Stevens, too had a basket to carry, and the afternoon was hot and the sun blazing. Between the manor and the almshouses there lay a long stretch of hot road, without any shade to speak of. He had reason, perhaps, to grumble over his unwilling share in these liberal charities. Miss Susan shrugged her shoulders again, this time with a low laugh at the butler’s perturbation, and went on with her knitting. In a few minutes another step became audible, coming along the passage – a soft step with a little hesitation in it – every fifth or sixth footfall having a slight pause or shuffle which came in a kind of rhythm. Then a tall figure came round the corner, relieved against the old carved doorway at the end and the bright redness of the brick floor; a tall, very slight woman, peculiarly dressed in a long, limp gown, of still lighter gray than the one Miss Susan wore, which hung closely about her, with long hanging sleeves hanging half way down the skirt of her dress, and something like a large hood depending from her shoulders. As the day was so warm, she had not drawn this hood over her head, but wore a light black gauze scarf, covering her light hair. She was not much younger than her sister, but her hair was still lighter, having some half visible mixture of gray, which whitened its tone. Her eyes were blue, but pale, with none of the warmth in them of Miss Susan’s. She carried her head a little on one side, and, in short, she was like nothing in the world so much as a mediæval saint out of a painted window, of the period when painted glass was pale in color, and did not blaze in blues and rubies. She had a basket too, carried in both her hands, which came out of the long falling lines of her sleeves with a curious effect. Miss Augustine’s basket, however, was full of flowers – roses, and some long white stalks of lilies, not quite over, though it was July, and long branches of jasmine covered with white stars.
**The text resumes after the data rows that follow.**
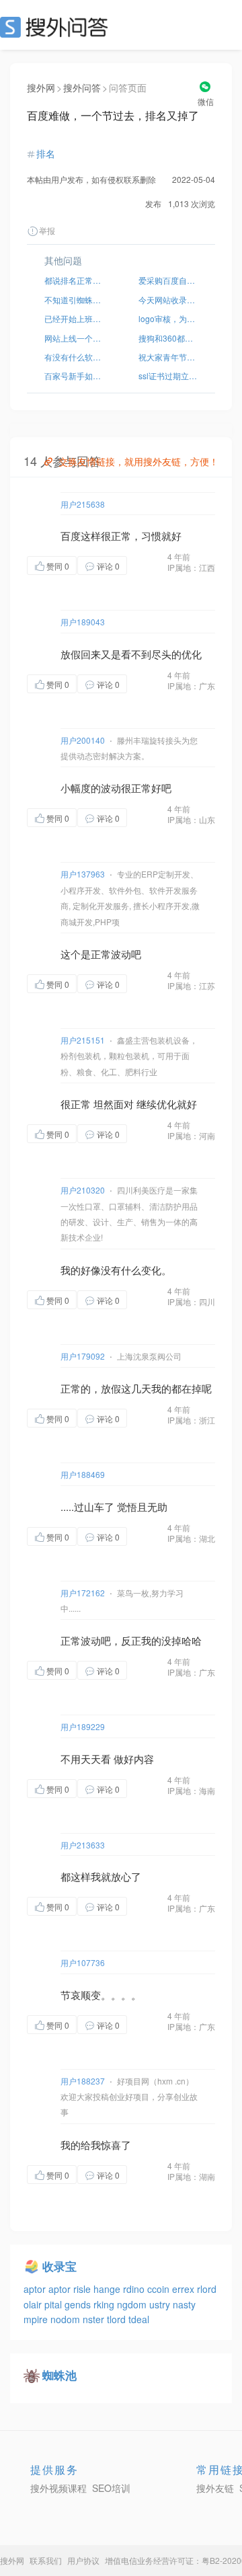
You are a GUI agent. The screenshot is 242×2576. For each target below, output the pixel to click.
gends (79, 2304)
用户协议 (83, 2560)
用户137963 (83, 874)
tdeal (138, 2319)
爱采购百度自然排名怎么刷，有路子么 (168, 280)
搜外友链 (215, 2488)
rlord (206, 2289)
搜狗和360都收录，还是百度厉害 (168, 338)
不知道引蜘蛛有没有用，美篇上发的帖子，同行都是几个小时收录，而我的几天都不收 (74, 299)
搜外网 (41, 87)
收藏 (154, 565)
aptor (36, 2289)
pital (54, 2304)
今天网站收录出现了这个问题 (168, 299)
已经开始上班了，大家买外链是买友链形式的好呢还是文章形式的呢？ (74, 318)
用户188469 (83, 1474)
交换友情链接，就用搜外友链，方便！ (138, 461)
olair (34, 2304)
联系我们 (46, 2560)
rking (105, 2304)
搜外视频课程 (58, 2488)
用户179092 (83, 1356)
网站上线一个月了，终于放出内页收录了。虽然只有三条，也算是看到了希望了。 (74, 338)
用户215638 (83, 504)
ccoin (159, 2289)
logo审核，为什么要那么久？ (168, 318)
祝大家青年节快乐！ (168, 356)
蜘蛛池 (59, 2375)
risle (83, 2289)
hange (108, 2289)
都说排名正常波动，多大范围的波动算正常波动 (74, 280)
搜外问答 (82, 87)
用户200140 (83, 740)
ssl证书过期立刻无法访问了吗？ (168, 375)
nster (95, 2319)
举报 (47, 230)
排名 (45, 153)
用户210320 (83, 1190)
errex (184, 2289)
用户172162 (83, 1592)
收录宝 (59, 2266)
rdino (135, 2289)
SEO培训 (111, 2488)
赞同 (57, 566)
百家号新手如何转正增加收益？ (74, 375)
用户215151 (83, 1040)
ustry (161, 2304)
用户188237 (83, 2080)
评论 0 (108, 566)
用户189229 (83, 1726)
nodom (66, 2319)
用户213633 (83, 1844)
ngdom (133, 2304)
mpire (37, 2319)
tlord (117, 2319)
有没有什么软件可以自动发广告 (74, 356)
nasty (184, 2304)
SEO (57, 27)
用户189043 (83, 621)
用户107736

“So you are going to the almshouses too?” said her sister. “I think we shall soon have to go and live there ourselves, as Stevens says, if this is how you are going on.”

“Ah, Susan, that would indeed be the right thing to do, if you could make up your mind to it,” said her sister, in a low, soft, plaintive voice, “and let the Church have her own again. Then perhaps our sacrifice, dear, might take away the curse.”

“Fiddlesticks!” said Miss Susan. “I don’t believe in curses. But, Austine, my dear, everybody tells me you are doing a great deal too much.”

“Can one do too much for God’s poor?”

“If we were sure of that now,” said Miss Susan, shaking her head; “but some of them, I am afraid, belong to – the other person. However, I won’t have you crossed; but, Austine, you might show a little moderation. You have carried off Jane and Martha and Stevens: if any one comes, who is to open the door?”

“The doors are all open, and you are here,” said Miss Augustine calmly. “You would not have the poor suffer for such a trifle? But I hope you will have no visitors to disturb your thoughts. I have been meditating much this morning upon that passage, ‘Behold, our days are as a weaver’s shuttle.’ Think of it, dear. We have got much, much to do, Susan, to make up for the sins of our family.”